Cowboy Bebop: The Movie



Transferring a beloved TV show to the big screen is a tricky business. Particularly when one is translating the actual show, as opposed to some vague reimaging that trades on name recognition. Transferring a show that had one of the most distinctive yet mercurial identities of any television show in ever made is significantly trickier. Transferring a show that had just ended in spectacular, not to mention rather definitive fashion, well that’s just plain asking for it.

Yet somehow Cowboy Bebop The Movie ends up being the rarity of rarities. A film that not only manages to keep the tone of the series undiluted, but delivers an experience that was on par with the best of the television episodes.

For those unfamiliar with the series Cowboy Bebop follows a group of bounty hunters vagabonding through the galaxy, not so much working together but with parallel contempt. The series was remarkable for its groundbreaking style, slick animation, nearly fetishtic level of affection for and understanding of genre filmmaking (all of them. The greatest part of the show was week in week out you had no idea if you were getting hong kong action, spaghetti western, blacksploitation, space opera, kung fu, or even out and out horror) and for the way it neatly eschewed all the usual beats of the team based storytelling. You really have to witness the form of dysfunctional functionality that the core team possessed. Against all odds they didn’t grow into a working family unit, but manifested any affection for one another as extreme passive aggression at best.

Cowboy Bebop The Movie ups the stakes, putting the fate of an entire planet at stake, but otherwise makes no concessions to the theoretically larger audience, both the crew and style against all odds remain resolutely themselves.

The film takes place in the aftermath of a terrorist attack. What first appears to be a biological attack is revealed to be something entirely more sinister. The crew pursues the person behind the attack, complications ensue. This might sound like a fairly standard action plot but the way its handled makes it superior.

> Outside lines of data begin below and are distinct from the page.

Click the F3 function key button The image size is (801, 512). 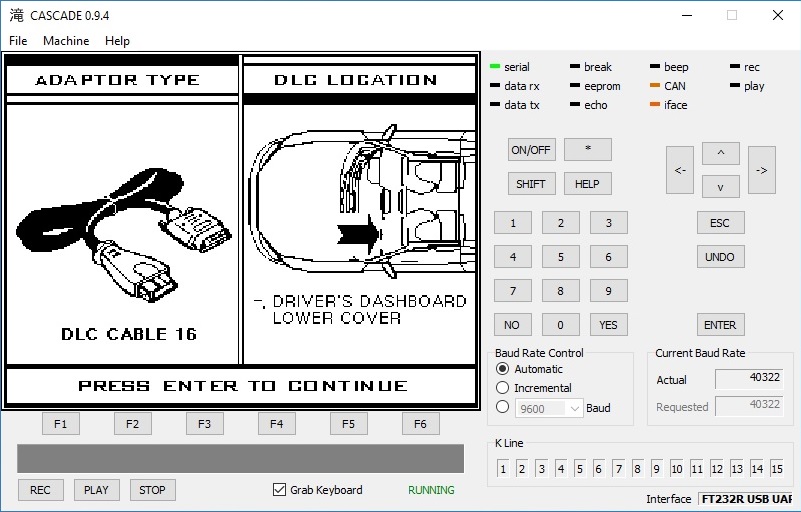click(x=204, y=424)
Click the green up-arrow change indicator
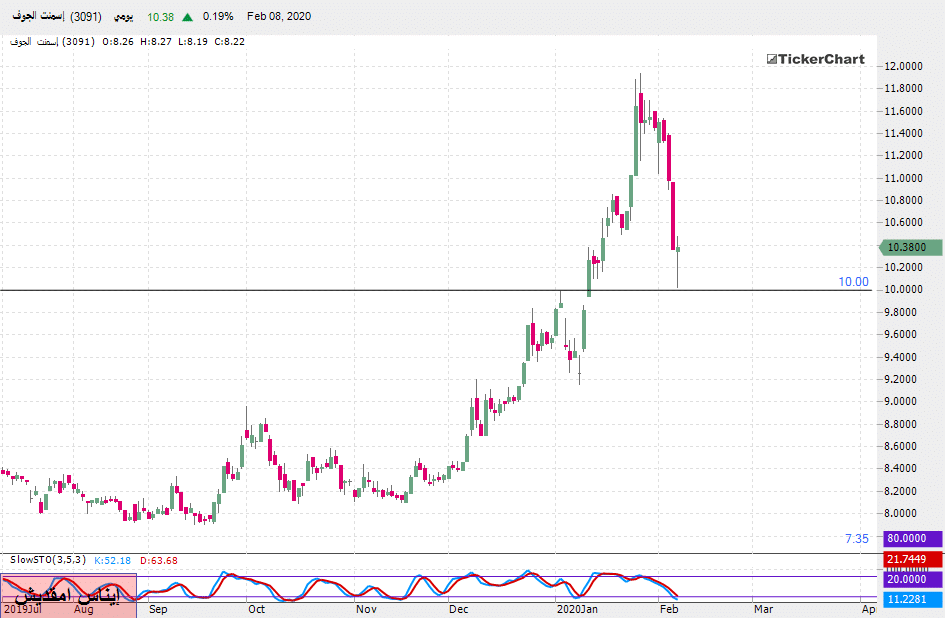Image resolution: width=945 pixels, height=618 pixels. [187, 17]
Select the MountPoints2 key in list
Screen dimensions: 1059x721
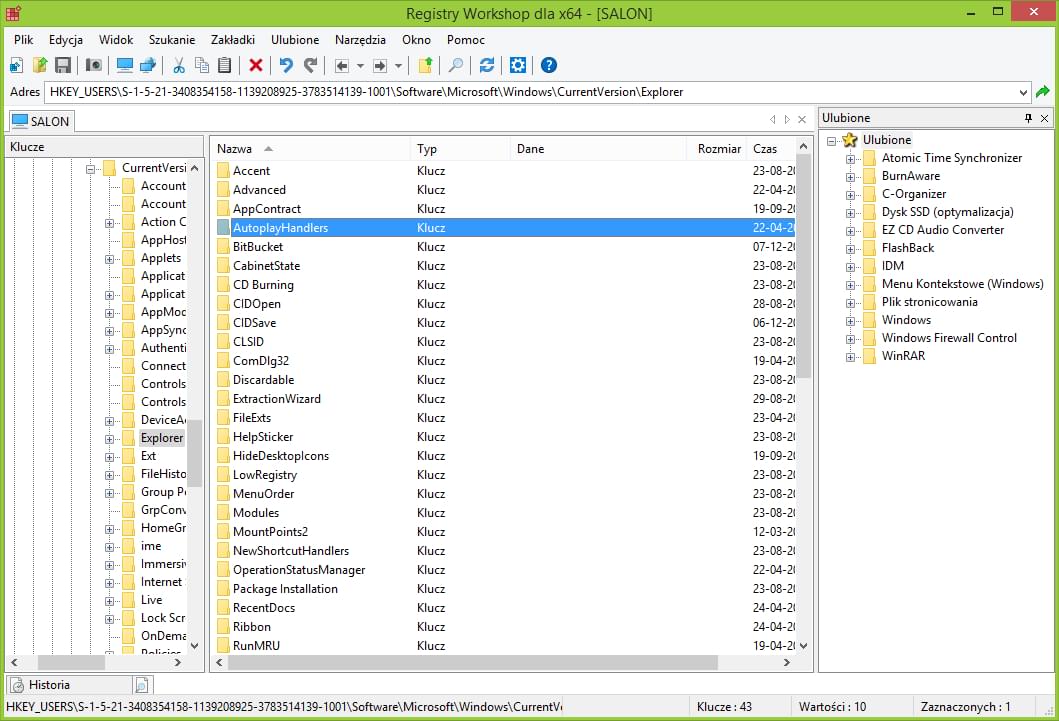coord(270,532)
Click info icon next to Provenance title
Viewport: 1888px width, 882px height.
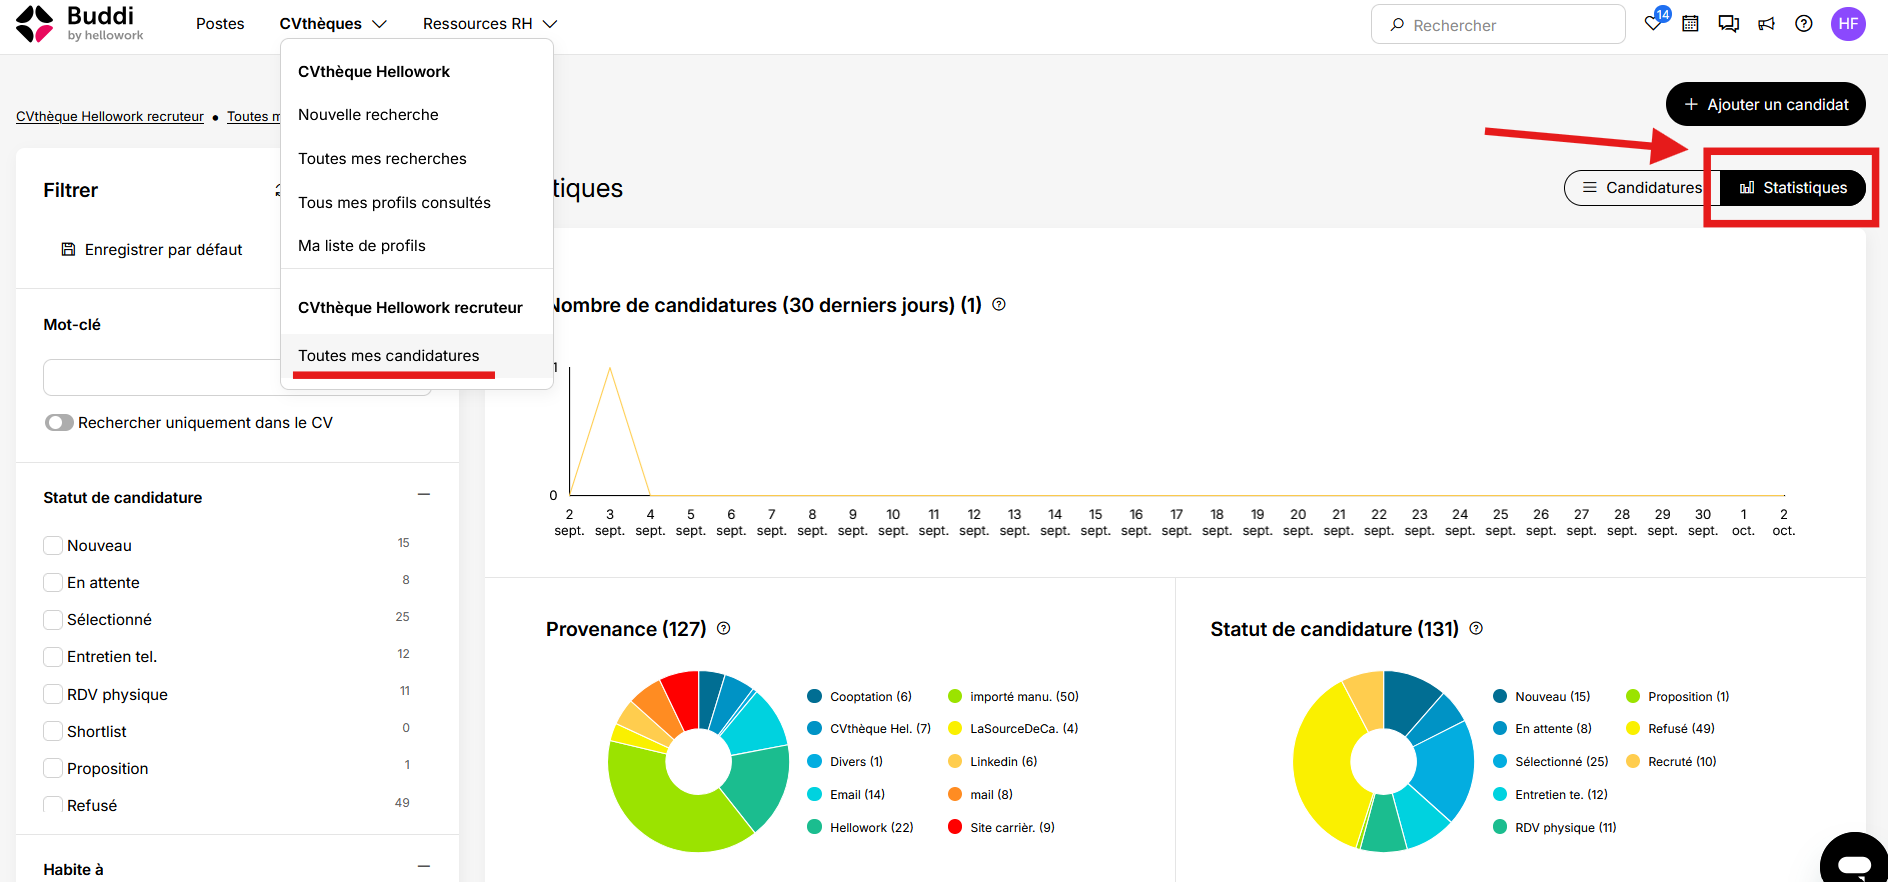click(724, 628)
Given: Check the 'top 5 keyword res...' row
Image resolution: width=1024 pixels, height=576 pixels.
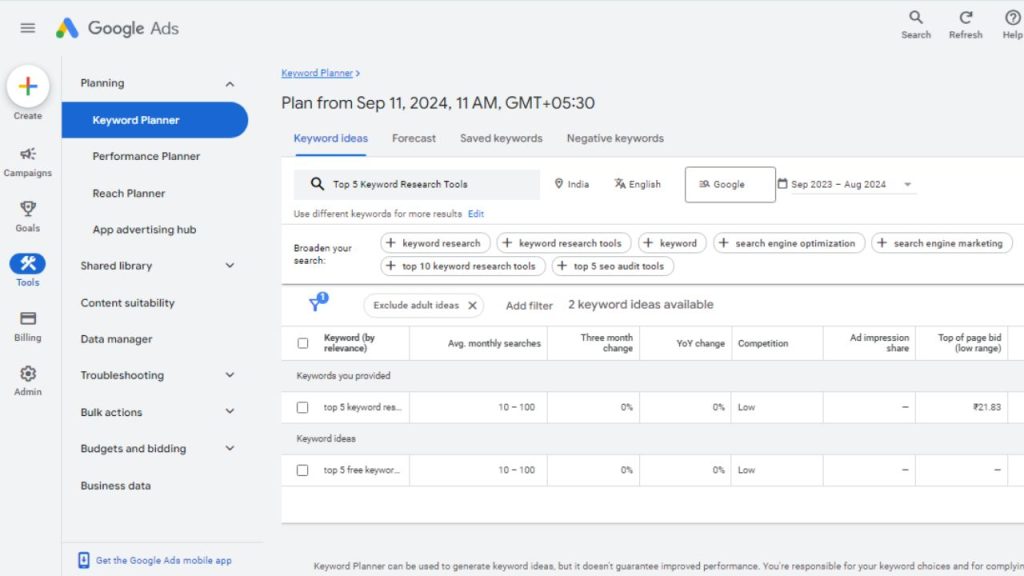Looking at the screenshot, I should (303, 407).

Like many of its episodes Knocking On Heaven’s Door is about a buried secret of the old world (IE our world) coming to get revenge on the new. It’s a device that’s been done before, both with in the series and without. But rarely so well. Vincent is a hollow monster. Following the last impulse he has as his own.

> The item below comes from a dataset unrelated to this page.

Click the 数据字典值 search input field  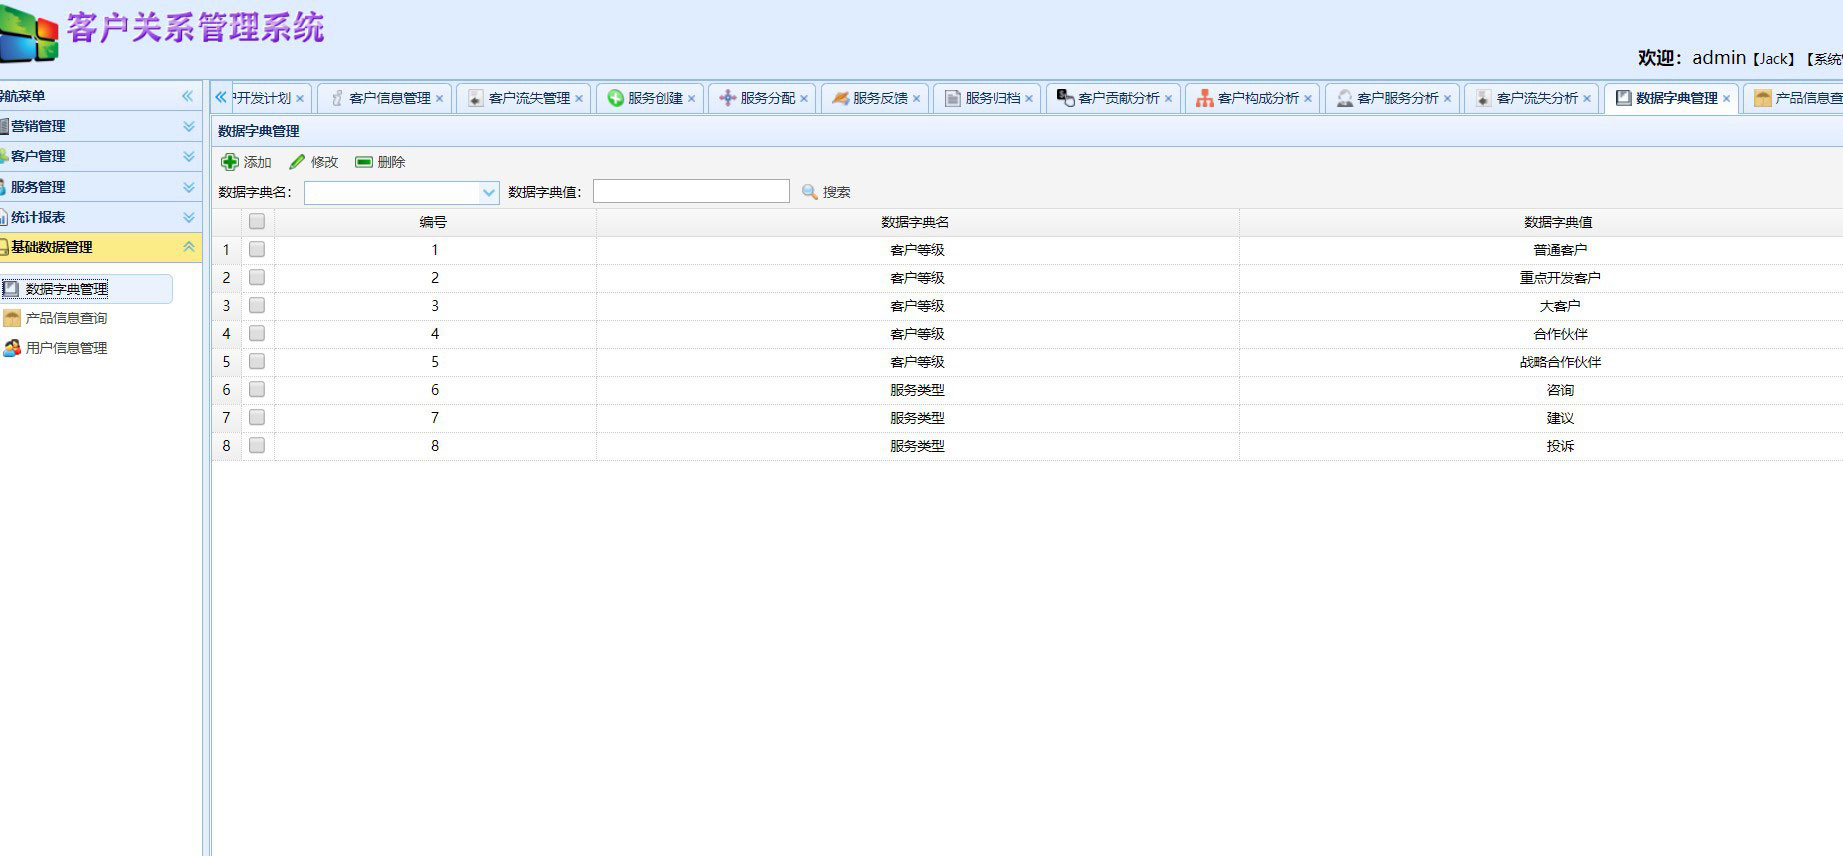pos(691,192)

It’s a textbook example of great Bebop plotting, done with just enough depth to give it real poignancy, and leaving enough questions unanswered to leave a real sense of mystery to the proceedings. Coupled with a great sense of atmosphere (the world of Bebop is a kind of multi cultural mélange, this time pulling on Moroccan architecture and culture) and some of the best choreographed fight scenes you’ll see in animation or Live Action, Cowboy Bebop The Movie lives up to the standard of quality set by the series.  

2 comments:

Anonymous said...

no it was pretty shit
I mean, when the main female protagonist spends 3/4 of the film tied up in a variety of suggestive positions...

Anonymous said...

Agreed. Didn't have the same atmosphere as the series at all.